── MATERIAL FOR THIS TASK
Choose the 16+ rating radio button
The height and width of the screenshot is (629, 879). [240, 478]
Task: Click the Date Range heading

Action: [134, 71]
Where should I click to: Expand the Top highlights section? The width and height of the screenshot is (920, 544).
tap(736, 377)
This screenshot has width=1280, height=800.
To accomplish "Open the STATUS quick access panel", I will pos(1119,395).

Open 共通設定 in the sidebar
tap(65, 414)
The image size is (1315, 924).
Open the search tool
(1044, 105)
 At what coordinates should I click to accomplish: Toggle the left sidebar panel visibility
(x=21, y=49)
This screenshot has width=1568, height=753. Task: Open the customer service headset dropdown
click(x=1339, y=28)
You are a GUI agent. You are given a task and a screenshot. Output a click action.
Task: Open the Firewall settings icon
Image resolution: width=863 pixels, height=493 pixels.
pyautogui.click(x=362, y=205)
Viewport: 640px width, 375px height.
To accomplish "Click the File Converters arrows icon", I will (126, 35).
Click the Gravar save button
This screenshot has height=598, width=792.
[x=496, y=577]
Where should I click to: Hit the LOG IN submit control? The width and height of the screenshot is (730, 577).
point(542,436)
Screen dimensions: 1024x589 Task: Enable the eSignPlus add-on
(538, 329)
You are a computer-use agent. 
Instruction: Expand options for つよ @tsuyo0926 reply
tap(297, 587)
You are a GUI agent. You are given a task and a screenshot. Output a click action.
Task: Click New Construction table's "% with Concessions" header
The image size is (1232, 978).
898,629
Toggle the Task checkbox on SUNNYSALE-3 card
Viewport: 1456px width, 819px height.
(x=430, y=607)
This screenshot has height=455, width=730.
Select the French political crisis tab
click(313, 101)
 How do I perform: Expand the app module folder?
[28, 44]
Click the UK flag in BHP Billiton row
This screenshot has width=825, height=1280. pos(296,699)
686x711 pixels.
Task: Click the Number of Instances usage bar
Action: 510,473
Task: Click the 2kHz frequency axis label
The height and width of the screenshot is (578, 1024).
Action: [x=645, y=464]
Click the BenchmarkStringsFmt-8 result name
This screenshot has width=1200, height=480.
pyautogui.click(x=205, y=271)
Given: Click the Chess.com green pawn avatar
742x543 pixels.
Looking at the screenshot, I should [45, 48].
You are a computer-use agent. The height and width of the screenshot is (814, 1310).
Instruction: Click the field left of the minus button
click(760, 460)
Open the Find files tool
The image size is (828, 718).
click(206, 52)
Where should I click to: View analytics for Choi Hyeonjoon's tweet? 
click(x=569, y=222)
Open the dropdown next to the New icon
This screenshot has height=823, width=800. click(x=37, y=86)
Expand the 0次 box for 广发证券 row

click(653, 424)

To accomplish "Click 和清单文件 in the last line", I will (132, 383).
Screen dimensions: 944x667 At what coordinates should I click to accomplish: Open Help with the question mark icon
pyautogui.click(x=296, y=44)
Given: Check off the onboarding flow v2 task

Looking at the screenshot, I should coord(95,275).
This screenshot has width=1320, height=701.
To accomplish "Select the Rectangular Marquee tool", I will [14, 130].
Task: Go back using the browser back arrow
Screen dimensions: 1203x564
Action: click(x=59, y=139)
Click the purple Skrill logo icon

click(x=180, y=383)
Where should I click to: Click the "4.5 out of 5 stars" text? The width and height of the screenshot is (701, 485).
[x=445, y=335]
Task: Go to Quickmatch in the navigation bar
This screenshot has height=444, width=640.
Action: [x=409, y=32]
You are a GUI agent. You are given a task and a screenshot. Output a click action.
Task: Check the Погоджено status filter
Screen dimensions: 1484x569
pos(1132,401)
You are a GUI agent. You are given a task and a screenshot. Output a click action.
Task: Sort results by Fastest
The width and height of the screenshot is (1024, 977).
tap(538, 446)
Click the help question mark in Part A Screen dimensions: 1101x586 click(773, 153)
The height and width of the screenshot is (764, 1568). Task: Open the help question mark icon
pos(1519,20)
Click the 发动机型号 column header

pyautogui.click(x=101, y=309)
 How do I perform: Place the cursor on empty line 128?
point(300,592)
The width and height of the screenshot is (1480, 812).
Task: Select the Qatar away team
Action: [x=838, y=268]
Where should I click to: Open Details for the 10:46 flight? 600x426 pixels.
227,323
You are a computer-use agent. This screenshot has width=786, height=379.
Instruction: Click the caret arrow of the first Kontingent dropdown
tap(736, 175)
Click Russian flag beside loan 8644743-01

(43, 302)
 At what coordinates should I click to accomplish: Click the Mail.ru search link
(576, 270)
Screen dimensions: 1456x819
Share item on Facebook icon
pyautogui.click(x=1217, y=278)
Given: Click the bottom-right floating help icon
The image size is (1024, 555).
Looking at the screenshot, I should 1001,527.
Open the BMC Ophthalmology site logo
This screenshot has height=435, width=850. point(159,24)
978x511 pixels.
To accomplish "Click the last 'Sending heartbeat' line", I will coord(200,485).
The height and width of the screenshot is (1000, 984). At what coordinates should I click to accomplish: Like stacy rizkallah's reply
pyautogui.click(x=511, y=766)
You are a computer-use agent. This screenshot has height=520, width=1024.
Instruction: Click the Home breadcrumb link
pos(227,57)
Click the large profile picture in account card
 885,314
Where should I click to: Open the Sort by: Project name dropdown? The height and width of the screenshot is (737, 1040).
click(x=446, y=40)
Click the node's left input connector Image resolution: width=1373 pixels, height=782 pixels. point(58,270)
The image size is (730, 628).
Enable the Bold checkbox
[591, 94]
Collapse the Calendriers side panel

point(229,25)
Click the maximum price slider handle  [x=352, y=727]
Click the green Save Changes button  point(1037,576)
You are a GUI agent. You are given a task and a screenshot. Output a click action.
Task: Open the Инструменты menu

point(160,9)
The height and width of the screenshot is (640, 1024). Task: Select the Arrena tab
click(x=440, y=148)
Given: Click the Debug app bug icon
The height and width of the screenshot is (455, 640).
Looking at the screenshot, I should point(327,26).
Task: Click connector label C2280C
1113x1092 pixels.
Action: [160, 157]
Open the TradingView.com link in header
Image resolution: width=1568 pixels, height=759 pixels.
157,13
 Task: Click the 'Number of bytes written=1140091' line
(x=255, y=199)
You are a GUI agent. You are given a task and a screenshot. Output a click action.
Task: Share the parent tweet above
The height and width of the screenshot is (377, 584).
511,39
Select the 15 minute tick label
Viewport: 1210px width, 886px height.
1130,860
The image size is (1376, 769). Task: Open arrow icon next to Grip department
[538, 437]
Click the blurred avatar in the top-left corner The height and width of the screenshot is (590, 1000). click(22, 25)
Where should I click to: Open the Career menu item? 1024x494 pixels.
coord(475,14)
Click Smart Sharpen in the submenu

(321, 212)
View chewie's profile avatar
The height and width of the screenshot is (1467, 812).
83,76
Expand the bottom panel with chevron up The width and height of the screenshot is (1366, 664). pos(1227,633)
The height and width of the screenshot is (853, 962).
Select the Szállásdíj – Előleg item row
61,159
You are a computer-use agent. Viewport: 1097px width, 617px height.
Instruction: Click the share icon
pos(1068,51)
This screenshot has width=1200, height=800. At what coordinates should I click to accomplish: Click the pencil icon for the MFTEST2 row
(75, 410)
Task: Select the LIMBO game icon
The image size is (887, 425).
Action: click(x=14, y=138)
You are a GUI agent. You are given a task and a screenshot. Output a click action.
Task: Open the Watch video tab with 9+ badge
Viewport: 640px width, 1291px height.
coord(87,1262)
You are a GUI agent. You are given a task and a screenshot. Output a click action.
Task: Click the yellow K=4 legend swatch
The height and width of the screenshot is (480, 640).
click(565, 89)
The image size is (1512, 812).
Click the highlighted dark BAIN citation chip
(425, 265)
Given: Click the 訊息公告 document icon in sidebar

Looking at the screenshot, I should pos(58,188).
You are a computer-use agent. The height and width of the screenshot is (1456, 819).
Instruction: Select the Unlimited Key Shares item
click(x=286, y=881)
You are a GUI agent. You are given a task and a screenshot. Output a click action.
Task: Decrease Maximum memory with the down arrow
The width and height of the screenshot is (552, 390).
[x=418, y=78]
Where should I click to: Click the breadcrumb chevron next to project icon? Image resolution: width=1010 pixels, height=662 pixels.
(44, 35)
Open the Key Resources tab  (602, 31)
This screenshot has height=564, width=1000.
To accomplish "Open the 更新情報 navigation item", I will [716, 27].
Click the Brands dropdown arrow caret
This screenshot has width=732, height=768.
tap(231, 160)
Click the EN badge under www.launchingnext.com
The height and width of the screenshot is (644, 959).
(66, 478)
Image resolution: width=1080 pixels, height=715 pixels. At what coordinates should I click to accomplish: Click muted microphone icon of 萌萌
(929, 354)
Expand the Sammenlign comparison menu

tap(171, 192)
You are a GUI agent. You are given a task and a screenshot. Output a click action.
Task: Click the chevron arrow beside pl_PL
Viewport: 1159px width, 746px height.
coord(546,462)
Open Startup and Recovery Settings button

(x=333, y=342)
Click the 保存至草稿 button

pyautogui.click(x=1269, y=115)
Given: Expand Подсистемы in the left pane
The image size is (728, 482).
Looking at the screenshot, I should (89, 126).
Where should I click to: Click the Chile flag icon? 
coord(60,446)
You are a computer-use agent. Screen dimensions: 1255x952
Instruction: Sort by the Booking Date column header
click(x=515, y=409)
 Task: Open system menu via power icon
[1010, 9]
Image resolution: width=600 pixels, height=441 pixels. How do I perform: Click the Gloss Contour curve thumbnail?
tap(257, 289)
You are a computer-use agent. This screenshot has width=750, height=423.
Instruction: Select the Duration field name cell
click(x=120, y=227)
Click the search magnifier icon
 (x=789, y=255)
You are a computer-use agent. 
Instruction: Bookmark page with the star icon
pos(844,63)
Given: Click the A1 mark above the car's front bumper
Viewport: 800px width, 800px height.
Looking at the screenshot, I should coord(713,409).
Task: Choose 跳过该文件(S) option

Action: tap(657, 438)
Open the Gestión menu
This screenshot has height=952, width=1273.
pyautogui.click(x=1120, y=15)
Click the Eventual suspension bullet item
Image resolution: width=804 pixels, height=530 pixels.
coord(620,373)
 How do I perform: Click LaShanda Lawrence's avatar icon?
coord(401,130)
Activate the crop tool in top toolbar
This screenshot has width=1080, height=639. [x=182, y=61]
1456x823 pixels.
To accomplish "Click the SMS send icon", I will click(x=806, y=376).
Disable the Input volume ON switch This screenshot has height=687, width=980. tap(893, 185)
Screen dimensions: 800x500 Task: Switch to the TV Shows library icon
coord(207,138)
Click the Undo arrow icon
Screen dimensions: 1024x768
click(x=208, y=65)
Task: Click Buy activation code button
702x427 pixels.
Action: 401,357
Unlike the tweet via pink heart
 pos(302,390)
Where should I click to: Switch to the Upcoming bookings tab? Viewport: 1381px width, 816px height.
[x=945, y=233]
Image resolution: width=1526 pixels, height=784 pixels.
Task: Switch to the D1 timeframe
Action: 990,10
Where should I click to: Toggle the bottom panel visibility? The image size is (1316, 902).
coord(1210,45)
────
=== ACTIVITY ===
What do the lines above say from the one containing "Screen dimensions: 1203x564" down to the one containing "978x511 pixels."? Return them exactly, both end lines included, and only them.

=== RESPONSE TO THIS TASK ===
Screen dimensions: 1203x564
Action: click(x=59, y=139)
Click the purple Skrill logo icon

click(x=180, y=383)
Where should I click to: Click the "4.5 out of 5 stars" text? The width and height of the screenshot is (701, 485).
[x=445, y=335]
Task: Go to Quickmatch in the navigation bar
This screenshot has height=444, width=640.
Action: [x=409, y=32]
You are a GUI agent. You are given a task and a screenshot. Output a click action.
Task: Check the Погоджено status filter
Screen dimensions: 1484x569
pos(1132,401)
You are a GUI agent. You are given a task and a screenshot. Output a click action.
Task: Sort results by Fastest
The width and height of the screenshot is (1024, 977).
tap(538, 446)
Click the help question mark in Part A Screen dimensions: 1101x586 click(773, 153)
The height and width of the screenshot is (764, 1568). Task: Open the help question mark icon
pos(1519,20)
Click the 发动机型号 column header

pyautogui.click(x=101, y=309)
 How do I perform: Place the cursor on empty line 128?
point(300,592)
The width and height of the screenshot is (1480, 812).
Task: Select the Qatar away team
Action: [x=838, y=268]
Where should I click to: Open Details for the 10:46 flight? 600x426 pixels.
227,323
You are a computer-use agent. This screenshot has width=786, height=379.
Instruction: Click the caret arrow of the first Kontingent dropdown
tap(736, 175)
Click Russian flag beside loan 8644743-01

(43, 302)
 At what coordinates should I click to accomplish: Click the Mail.ru search link
(576, 270)
Screen dimensions: 1456x819
Share item on Facebook icon
pyautogui.click(x=1217, y=278)
Given: Click the bottom-right floating help icon
The image size is (1024, 555).
Looking at the screenshot, I should 1001,527.
Open the BMC Ophthalmology site logo
This screenshot has height=435, width=850. point(159,24)
978x511 pixels.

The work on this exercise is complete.